It’s always irritated me that people have this idea that those nasty little boxes or bottles or packs of juice are so healthy, not like that awful unhealthy soda.

junior gets an overdose
I’m prompted to write this now because Consumer Reports tested 31 popular grocery brand juices and found a lot of arsenic and lead in quite a lot of them.
Arsenic causes cancer amongst other things. Lead poisons nervous systems - especially ones that are developing, so has a particular effect on kids (who are the main consumers of juice of course).
And the Sugar
But let us not also overlook the sugar issue. There seems to be this idea that because juice comes from something “natural” that it must be OK.
Well, sugar comes from sugar beet or sugar cane, both of which are “natural” - or that “high fructose corn syrup” (which is to be sanitized by renaming it.)
And for comparison 8 oz of Coke contains 26g of sugar. 8 oz of orange juice contains 24 - not a very significant difference.

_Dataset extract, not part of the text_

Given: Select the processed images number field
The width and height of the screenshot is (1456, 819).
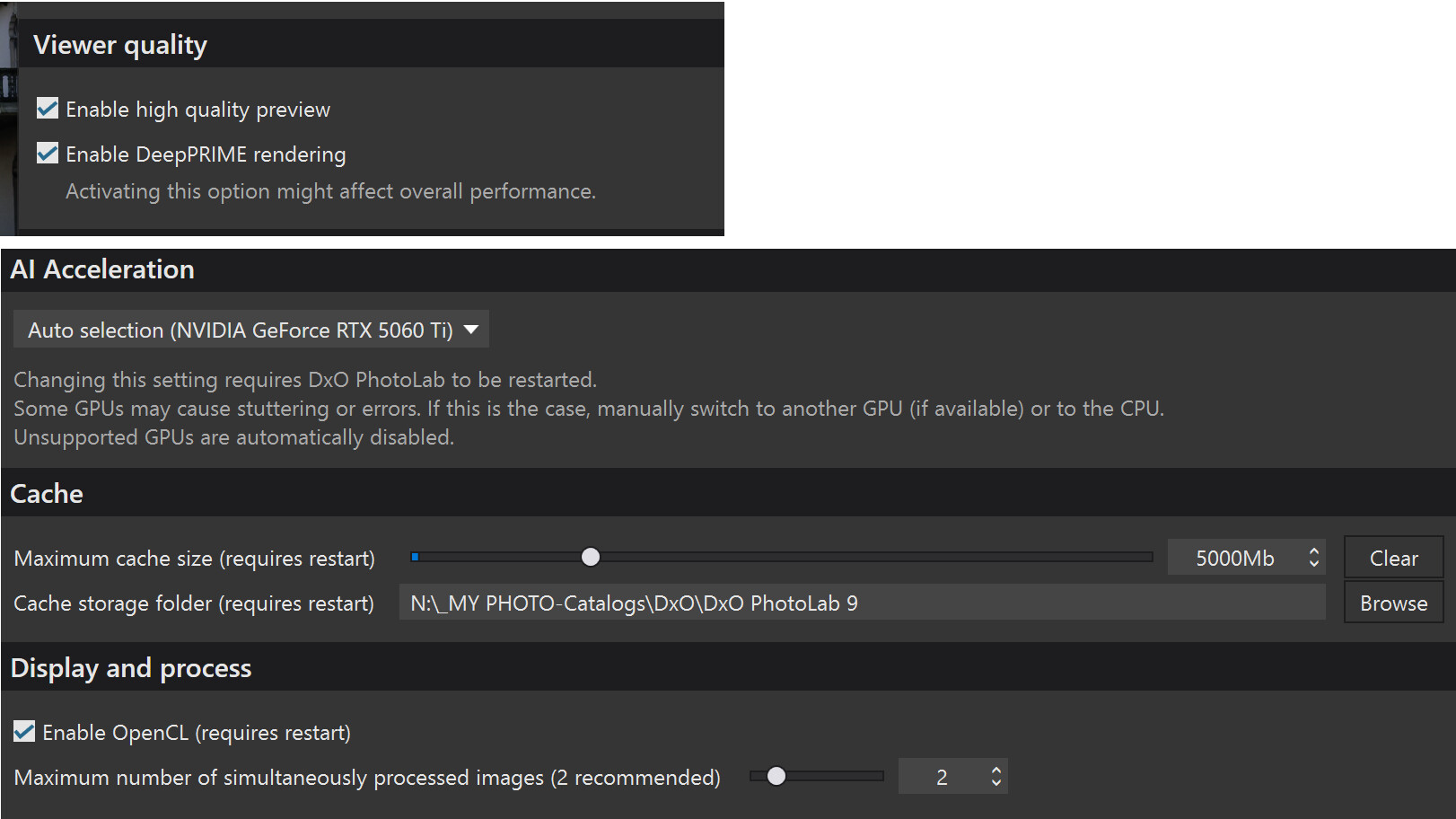Looking at the screenshot, I should [x=942, y=777].
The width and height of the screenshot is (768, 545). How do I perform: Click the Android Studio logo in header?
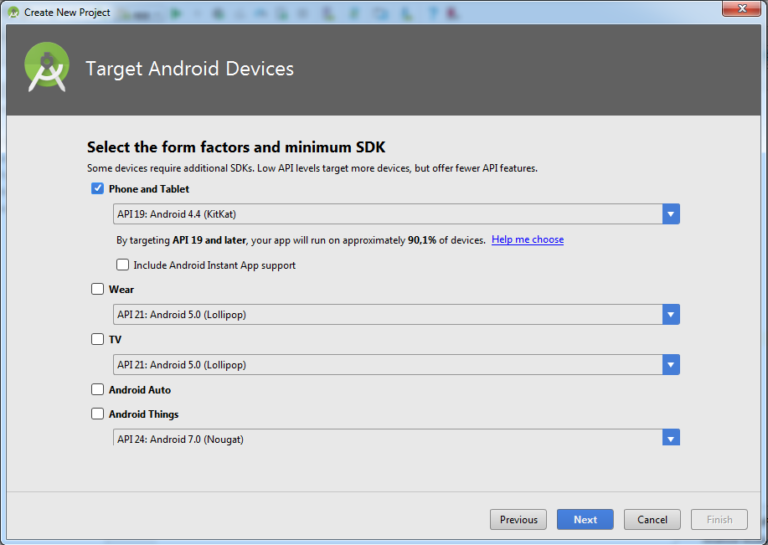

Other reports from the Internet are that a 16 oz bottle of apple juice has 56g sugar - so 8 oz has 28g - more than the Coke. Twelve ounces of grape soda has 159 calories. Same quantity of grape juice has 228 calories.
CBS News reports that the American Academy of Pediatrics recommends no juice before age 6 months. And then just 4-6 oz per day up to age six - but how many parents are filling their kids sippy cups with all kinds of juice?
The $10 billion juice industry isn’t happy with the restrictive advice - surprise surprise. CBS reported “Carol Freysinger, executive director of the Juice Products Association . . .is critical of doctors, telling parents to eliminate juice, saying it gives a bad name to a healthy beverage and could prevent people from getting important nutrients juice offers”.
Despite the guidelines, 60 percent of 1-year-olds drink juice, averaging 11½ ounces a day, according to 2002 USDA data. That’s up from 57 percent less than a decade before reports CBS.
If you want to get a good feel for how much sugar is in these drinks, take a look at Marshall Brain’s Science of the Brain video on U-Tube urging you to add the equivalent amount of sugar (7 ½ teaspoonfuls) to an 8 oz glass of water.